Salaires dans le Bâtiment :

BTP : L'intersyndicale grince des dents et menace le patronat "d'actions médiatiques"


Publié / Actualisé
Ce vendredi 15 mars 2013 l'intersyndicale CFE-CGC, CFDT, CFTC, CGTR, FO a exprimé sa colère face au "blocage des négociations annuelles obligatoires" (NAO) du BTP. Les syndicats continuent à réclamer une hausse de salaire de 4,16% quand la CAPEB et la FRBTP (organisations patronale) ne leur proposent que 0,4% de revalorisation (Photo archives).
Ce vendredi 15 mars 2013 l'intersyndicale CFE-CGC, CFDT, CFTC, CGTR, FO a exprimé sa colère face au "blocage des négociations annuelles obligatoires" (NAO) du BTP. Les syndicats continuent à réclamer une hausse de salaire de 4,16% quand la CAPEB et la FRBTP (organisations patronale) ne leur proposent que 0,4% de revalorisation (Photo archives).

L'intersyndicale justifie la hausse de 4,16% par la nécessité de rattraper la hausse du SMIC. Ce dernier s'est en effet accru de 2,36 points de plus que les salaires du BTP sur les cinq dernières années, indique Radio Festival. La réponse de la CAPEB et la FRBTP ne convainc pas l'intersyndicale, qui déplore n'avoir obtenu aucune justification du chiffre de 0,4% proposé.
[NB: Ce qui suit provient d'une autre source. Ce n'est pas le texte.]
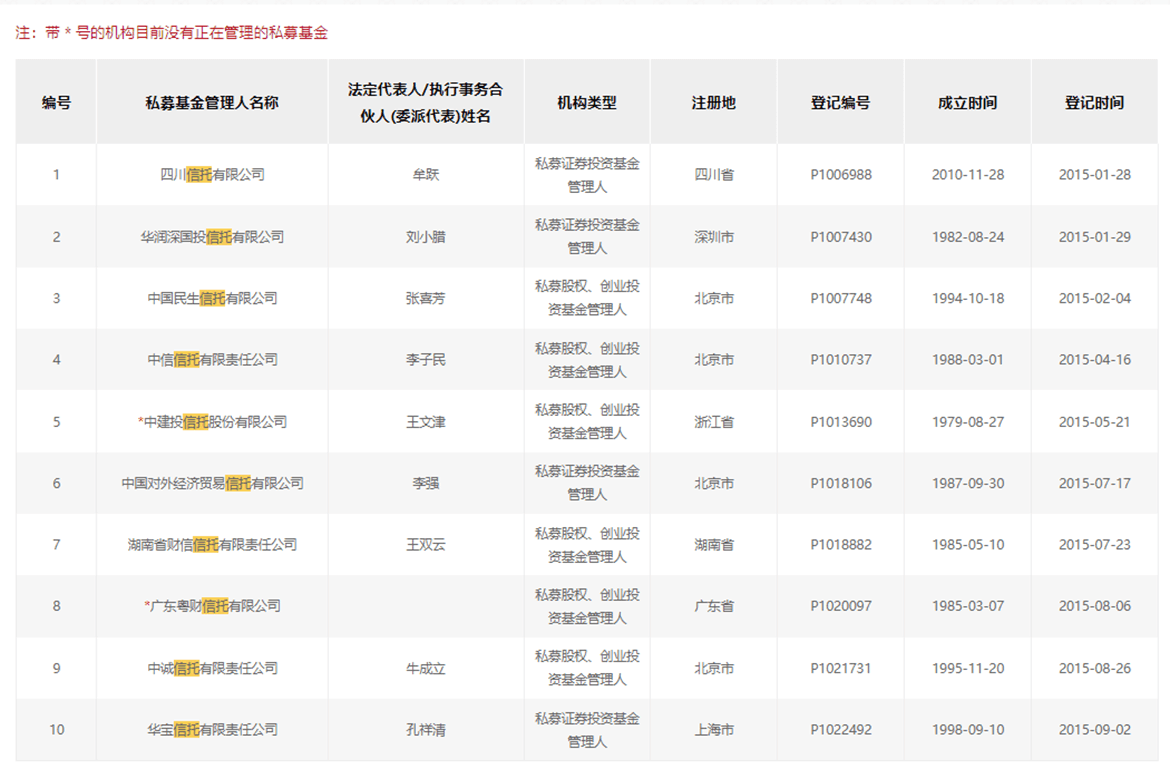Screen dimensions: 1170x769
Task: Open 中国对外经济贸易信托有限公司 page
Action: tap(212, 483)
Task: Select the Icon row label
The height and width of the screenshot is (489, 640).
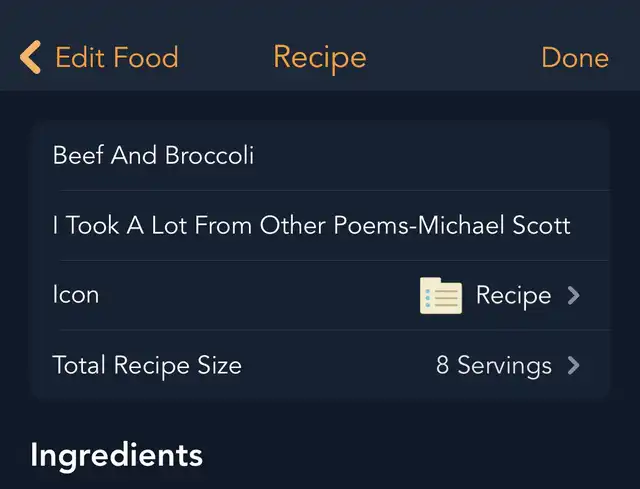Action: [x=76, y=296]
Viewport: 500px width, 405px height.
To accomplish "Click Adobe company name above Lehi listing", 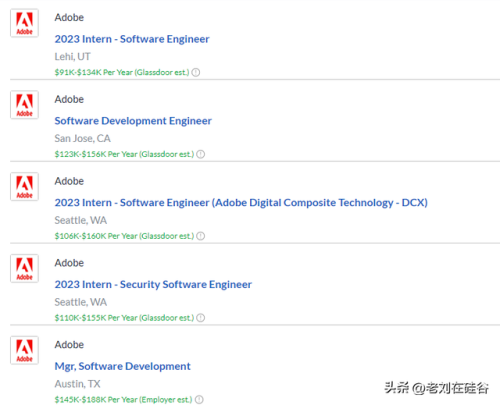I will click(x=69, y=17).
Les salariés en colère estiment avoir en face d'eux "des provocateurs plutôt que des négociateurs, ce qui ne permet pas le fonctionnement du dialogue social".
 
Une nouvelle rencontre doit avoir lieu le mardi 26 mars prochain. Si aucun consensus ne se dégageait de cette réunion, l'intersyndicale du BTP annonce qu'elle n'hésitera pas à se faire entendre via des "actions un peu plus médiatiques".

   

1 Commentaire(s)

Alain, Posté
La crise est conjoncturelle aggravée par l'incapacité de didier robert d'impulser une dynamique après avoir casser celle qui existait pourtant.
C'est là qu'il faut dire "arèt!".
Les patrons ne font que suivre le mouvement.